Comment l’appétit commercial des pays riches empêche les pays les plus pauvres de jouir de leurs droits

Jugées par beaucoup trop techniques et peu sexy pour les média, les négociations importantes qui ont eu lieu en juin à l'Organisation mondiale du commerce (OMC) sur l'application des règles de propriété intellectuelle par les pays les moins avancés (PMA) sont passées quelques peu inaperçues, malgré l'importance des enjeux pour le développement de ces pays.

Ce vide médiatique a permis aux nations les plus riches d'exercer une pression énorme et injuste sur les pays les plus pauvres pour imposer leur vision des choses. Heureusement de nombreuses organisations de la société civiles à travers le monde se sont mobilisées pour soutenir les PMA dans ces difficiles négociations et faire entendre leurs droits.

Lorsque l'OMC a été créée en 1995, des règles internationales de protection de la propriété intellectuelle basées sur les modèles occidentaux furent également mises en place pour tous les pays membres. (ADPIC, aspects des droits de propriété intellectuelle qui touchent au commerce, ou TRIPS en anglais) Heureusement, les négociateurs de cet accord ont reconnu que les pays les plus pauvres – les PMA – n'avaient pas la capacité d'appliquer ces règles compliquées en raison de leur difficile situation économique et leur ont accordé une période de transition. Les PMA ne devraient pas appliquer l'accord ADPIC jusqu'en 2006. Il est important de souligner que l'accord ADPIC prévoit un article dédié aux PMA qui les autorise à soumettre des demandes de transition. La situation des PMA n'ayant pas fort changée en 2006, cette exemption fut prolongée une nouvelle fois jusqu'en juin 2013.

5 à 7 ans pour se mettre au niveau des pays riches

En vue de cette nouvelle échéance, et n'étant toujours pas en mesure d'appliquer les règles de propriété intellectuelle, Haïti a introduit au nom du groupe des PMA une nouvelle demande de transition en novembre 2012, en accord avec le Traité ADPIC. L'histoire ayant montré que des transitions de quelques années n'étaient pas suffisantes, Haïti a demandé que les PMA soient exemptés d'appliquer les accords ADPIC aussi longtemps qu'ils appartiennent à la catégorie des PMA. Cette demande a été rejetée catégoriquement par les pays riches. Durant les négociations autour de cette transition, les Etats-Unis et l'Union européenne ont adopté une posture extrêmement agressive et inflexible. Pour eux, les PMA devaient avoir une nouvelle transition de 5 à 7 ans maximum avec des conditions attachées leur imposant de ne pas modifier ou supprimer des règles de propriété intellectuelle déjà établies dans leur pays, même si celles-ci vont à l'encontre de leur développement. Une si courte période ne suffit pas pour permettre aux PMA d'acquérir les éléments nécessaires (personnel qualifié, base scientifique et technologique, système de régulation) à la mise en œuvre des accord ADPIC et encore moins de bénéficier de cet accord en terme de développement économique et social.

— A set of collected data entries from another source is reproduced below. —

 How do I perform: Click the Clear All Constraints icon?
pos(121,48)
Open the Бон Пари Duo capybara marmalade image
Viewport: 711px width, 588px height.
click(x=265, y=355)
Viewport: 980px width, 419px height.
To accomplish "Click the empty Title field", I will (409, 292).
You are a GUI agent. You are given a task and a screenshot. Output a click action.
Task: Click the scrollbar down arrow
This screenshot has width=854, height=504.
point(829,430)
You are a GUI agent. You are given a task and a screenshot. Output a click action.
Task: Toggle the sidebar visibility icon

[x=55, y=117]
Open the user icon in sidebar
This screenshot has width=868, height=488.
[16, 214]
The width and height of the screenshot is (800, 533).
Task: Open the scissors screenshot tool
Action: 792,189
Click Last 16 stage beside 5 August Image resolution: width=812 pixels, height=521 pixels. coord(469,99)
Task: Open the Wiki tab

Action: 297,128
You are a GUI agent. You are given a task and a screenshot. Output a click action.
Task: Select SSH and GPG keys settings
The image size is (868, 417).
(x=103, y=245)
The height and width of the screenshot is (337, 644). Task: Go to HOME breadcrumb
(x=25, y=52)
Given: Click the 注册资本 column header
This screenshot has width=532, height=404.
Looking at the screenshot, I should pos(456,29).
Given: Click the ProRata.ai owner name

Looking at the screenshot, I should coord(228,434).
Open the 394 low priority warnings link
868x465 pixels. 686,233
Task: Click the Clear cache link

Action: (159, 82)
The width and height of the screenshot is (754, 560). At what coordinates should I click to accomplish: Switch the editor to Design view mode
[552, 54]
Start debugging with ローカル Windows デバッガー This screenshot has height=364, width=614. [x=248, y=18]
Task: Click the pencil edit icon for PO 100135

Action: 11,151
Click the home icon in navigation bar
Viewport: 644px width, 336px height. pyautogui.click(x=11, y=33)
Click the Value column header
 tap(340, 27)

Défendre la propriété intellectuelle ou sauver des vies ?

Les habitants des PMA, dont la grande majorité vit en Afrique, comptent parmi les plus vulnérables du monde. Plus de la moitié de cette population vit avec moins d'1,25$ par jour. Les PMA n'ont pas atteint un niveau de développement économique et social suffisant pour appliquer les accords ADPIC. Une mise en œuvre précipitée de cet accord aurait de graves conséquences sur l'accès aux technologies médicales, aux ressources éducatives aux semences et aux technologies pour faire face au changement climatique. Les PMA doivent consacrer leurs maigres revenus financiers à l'amélioration de leur développement, et non à la mise en place coûteuse de règles de propriété intellectuelle qui renforcent le monopole des entreprises occidentales ! Voilà pourquoi il est inacceptable et indécent que l'UE et les USA aient usé de leur pouvoir économique et politique pour mettre sous pression les PMA pendant les négociations, mettant ainsi la protection de la propriété intellectuelle au-dessus de l'intérêt de citoyens ordinaires de pays comme le Niger, la Somalie ou le Malawi.

Sursis

Le 11 juin 2013, les PMA ont finalement échappé au pire et obtenu une nouvelle transition de 8 ans grâce à leur ténacité. Bien qu'étant insuffisant, ce lapse de temps donne un répit supplémentaire aux PMA et leur permet de se consacrer à l'essentiel : l'amélioration des conditions de vie de leur citoyens.